Include in the output the line containing "Task: Click the yellow" and each subsequent line of the records, through the end, transcribed exactly. Add nothing else.

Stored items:
----

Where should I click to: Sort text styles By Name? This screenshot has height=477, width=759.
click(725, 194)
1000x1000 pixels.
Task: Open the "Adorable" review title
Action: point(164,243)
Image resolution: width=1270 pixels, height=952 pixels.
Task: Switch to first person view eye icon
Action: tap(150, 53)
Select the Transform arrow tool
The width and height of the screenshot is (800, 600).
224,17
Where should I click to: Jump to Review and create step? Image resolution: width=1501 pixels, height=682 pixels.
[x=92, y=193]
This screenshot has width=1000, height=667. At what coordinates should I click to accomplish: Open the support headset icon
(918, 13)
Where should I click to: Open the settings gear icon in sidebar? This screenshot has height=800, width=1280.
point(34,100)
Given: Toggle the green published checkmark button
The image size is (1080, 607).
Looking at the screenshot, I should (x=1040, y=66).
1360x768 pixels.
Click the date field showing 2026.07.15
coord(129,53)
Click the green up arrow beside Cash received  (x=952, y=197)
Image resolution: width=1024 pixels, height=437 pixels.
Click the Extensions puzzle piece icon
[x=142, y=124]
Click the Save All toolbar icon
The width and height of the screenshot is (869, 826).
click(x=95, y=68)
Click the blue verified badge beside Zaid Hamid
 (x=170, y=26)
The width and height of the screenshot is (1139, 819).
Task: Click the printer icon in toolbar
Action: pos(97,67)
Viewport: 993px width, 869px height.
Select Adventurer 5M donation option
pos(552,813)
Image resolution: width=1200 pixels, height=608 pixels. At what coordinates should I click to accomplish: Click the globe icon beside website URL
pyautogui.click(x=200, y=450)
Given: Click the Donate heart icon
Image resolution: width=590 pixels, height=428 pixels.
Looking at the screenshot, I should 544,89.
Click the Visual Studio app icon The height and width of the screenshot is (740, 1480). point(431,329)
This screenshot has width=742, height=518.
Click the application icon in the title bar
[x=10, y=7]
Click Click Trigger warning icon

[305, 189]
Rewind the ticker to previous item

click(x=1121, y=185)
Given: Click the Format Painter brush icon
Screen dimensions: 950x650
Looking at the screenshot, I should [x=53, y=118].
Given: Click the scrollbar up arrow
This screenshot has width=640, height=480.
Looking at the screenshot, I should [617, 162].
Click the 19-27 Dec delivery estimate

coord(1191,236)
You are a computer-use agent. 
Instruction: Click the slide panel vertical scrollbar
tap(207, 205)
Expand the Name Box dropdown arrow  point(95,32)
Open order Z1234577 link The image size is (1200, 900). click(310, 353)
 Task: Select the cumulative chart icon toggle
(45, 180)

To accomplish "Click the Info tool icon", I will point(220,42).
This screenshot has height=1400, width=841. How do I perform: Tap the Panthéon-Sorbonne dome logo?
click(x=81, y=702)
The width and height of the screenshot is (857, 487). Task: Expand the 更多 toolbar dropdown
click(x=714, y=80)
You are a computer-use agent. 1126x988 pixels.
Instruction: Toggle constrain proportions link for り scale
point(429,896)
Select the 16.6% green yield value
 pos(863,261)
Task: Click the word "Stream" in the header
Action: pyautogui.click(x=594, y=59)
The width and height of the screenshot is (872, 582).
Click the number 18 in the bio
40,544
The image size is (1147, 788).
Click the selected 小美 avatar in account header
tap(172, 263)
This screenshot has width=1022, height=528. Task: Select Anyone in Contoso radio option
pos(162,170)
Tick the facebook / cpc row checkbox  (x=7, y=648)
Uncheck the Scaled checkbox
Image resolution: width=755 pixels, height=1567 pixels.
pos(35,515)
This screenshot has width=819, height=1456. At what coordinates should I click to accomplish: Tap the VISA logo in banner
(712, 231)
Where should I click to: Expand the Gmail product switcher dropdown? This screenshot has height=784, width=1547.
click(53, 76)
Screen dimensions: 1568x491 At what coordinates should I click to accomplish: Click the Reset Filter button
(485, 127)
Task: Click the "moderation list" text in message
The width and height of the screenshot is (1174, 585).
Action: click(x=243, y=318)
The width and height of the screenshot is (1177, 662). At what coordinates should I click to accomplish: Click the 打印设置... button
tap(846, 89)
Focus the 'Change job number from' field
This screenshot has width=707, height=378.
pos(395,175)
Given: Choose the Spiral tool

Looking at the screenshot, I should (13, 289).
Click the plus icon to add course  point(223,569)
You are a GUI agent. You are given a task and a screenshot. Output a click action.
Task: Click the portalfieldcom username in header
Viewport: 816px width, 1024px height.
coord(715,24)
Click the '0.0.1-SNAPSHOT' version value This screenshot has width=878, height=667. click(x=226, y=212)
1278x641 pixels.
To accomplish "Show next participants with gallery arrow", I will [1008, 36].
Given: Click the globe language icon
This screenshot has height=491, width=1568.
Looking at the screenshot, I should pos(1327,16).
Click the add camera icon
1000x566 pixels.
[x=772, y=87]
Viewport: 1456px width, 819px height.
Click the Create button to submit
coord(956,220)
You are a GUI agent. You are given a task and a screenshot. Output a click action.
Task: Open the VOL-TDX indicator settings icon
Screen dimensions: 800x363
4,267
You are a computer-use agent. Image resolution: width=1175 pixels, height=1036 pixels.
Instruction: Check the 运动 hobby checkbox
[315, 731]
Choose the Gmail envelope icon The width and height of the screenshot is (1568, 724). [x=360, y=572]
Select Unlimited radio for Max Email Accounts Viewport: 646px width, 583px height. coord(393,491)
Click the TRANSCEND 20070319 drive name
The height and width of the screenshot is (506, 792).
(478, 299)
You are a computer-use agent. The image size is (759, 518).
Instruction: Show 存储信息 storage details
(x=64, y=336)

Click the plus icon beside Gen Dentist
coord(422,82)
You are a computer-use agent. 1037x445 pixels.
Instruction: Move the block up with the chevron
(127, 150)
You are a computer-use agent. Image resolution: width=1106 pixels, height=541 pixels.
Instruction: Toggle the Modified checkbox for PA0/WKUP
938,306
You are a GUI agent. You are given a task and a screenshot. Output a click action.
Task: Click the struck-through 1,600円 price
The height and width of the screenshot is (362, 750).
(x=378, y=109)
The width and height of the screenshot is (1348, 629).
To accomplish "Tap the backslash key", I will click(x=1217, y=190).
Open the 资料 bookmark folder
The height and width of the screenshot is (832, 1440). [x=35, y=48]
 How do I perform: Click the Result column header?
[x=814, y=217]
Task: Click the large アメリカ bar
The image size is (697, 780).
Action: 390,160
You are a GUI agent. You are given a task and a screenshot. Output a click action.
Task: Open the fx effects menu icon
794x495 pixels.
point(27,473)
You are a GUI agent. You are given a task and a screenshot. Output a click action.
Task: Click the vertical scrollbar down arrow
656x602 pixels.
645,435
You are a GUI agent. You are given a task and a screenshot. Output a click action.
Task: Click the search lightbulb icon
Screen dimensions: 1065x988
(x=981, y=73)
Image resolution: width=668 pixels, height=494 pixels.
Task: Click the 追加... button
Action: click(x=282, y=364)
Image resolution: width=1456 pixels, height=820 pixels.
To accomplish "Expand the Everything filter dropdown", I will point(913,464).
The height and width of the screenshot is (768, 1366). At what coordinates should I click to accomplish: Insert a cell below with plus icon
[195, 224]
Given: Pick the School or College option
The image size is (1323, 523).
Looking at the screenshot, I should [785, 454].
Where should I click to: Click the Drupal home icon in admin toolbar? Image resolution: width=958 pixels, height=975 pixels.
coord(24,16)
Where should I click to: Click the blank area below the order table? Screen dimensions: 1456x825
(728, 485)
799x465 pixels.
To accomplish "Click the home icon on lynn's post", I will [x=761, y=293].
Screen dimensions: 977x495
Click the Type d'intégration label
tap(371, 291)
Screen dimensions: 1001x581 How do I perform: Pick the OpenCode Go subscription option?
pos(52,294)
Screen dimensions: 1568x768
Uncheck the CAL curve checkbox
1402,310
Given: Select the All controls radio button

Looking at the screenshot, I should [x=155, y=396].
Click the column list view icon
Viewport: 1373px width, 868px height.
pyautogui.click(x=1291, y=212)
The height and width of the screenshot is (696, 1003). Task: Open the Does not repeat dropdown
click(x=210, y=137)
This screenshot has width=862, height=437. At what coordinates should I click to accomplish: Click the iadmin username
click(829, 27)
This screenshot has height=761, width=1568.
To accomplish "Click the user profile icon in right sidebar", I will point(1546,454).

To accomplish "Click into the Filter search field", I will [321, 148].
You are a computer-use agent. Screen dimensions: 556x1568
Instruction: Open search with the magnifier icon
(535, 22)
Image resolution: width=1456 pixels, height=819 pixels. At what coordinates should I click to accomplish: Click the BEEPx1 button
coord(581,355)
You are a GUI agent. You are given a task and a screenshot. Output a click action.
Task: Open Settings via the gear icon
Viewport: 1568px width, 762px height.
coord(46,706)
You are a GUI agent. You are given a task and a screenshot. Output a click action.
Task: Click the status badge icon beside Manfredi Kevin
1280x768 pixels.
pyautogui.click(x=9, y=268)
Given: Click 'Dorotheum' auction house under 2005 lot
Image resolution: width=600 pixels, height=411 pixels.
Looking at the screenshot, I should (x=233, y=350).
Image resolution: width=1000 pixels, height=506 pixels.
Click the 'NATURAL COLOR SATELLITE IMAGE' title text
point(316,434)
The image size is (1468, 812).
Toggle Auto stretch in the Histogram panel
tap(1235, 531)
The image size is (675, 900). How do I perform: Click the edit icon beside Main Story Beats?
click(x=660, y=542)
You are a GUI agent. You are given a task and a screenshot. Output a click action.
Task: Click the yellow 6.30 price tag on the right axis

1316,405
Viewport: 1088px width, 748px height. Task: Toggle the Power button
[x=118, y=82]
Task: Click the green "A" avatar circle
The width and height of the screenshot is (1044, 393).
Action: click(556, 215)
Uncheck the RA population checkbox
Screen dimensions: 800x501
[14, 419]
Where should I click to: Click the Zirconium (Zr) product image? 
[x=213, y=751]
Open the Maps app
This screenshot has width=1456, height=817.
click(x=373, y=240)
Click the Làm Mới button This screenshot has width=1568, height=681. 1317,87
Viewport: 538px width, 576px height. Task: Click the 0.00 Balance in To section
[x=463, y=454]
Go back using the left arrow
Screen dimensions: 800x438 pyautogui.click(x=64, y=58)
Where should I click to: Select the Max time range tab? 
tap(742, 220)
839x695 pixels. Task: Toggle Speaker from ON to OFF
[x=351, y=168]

----

TASK ANSWER =
Task: Click the yellow 6.30 price tag on the right axis

1316,405
Viewport: 1088px width, 748px height. Task: Toggle the Power button
[x=118, y=82]
Task: Click the green "A" avatar circle
The width and height of the screenshot is (1044, 393).
Action: click(556, 215)
Uncheck the RA population checkbox
Screen dimensions: 800x501
[14, 419]
Where should I click to: Click the Zirconium (Zr) product image? 
[x=213, y=751]
Open the Maps app
This screenshot has width=1456, height=817.
click(x=373, y=240)
Click the Làm Mới button This screenshot has width=1568, height=681. 1317,87
Viewport: 538px width, 576px height. Task: Click the 0.00 Balance in To section
[x=463, y=454]
Go back using the left arrow
Screen dimensions: 800x438 pyautogui.click(x=64, y=58)
Where should I click to: Select the Max time range tab? 
tap(742, 220)
839x695 pixels. Task: Toggle Speaker from ON to OFF
[x=351, y=168]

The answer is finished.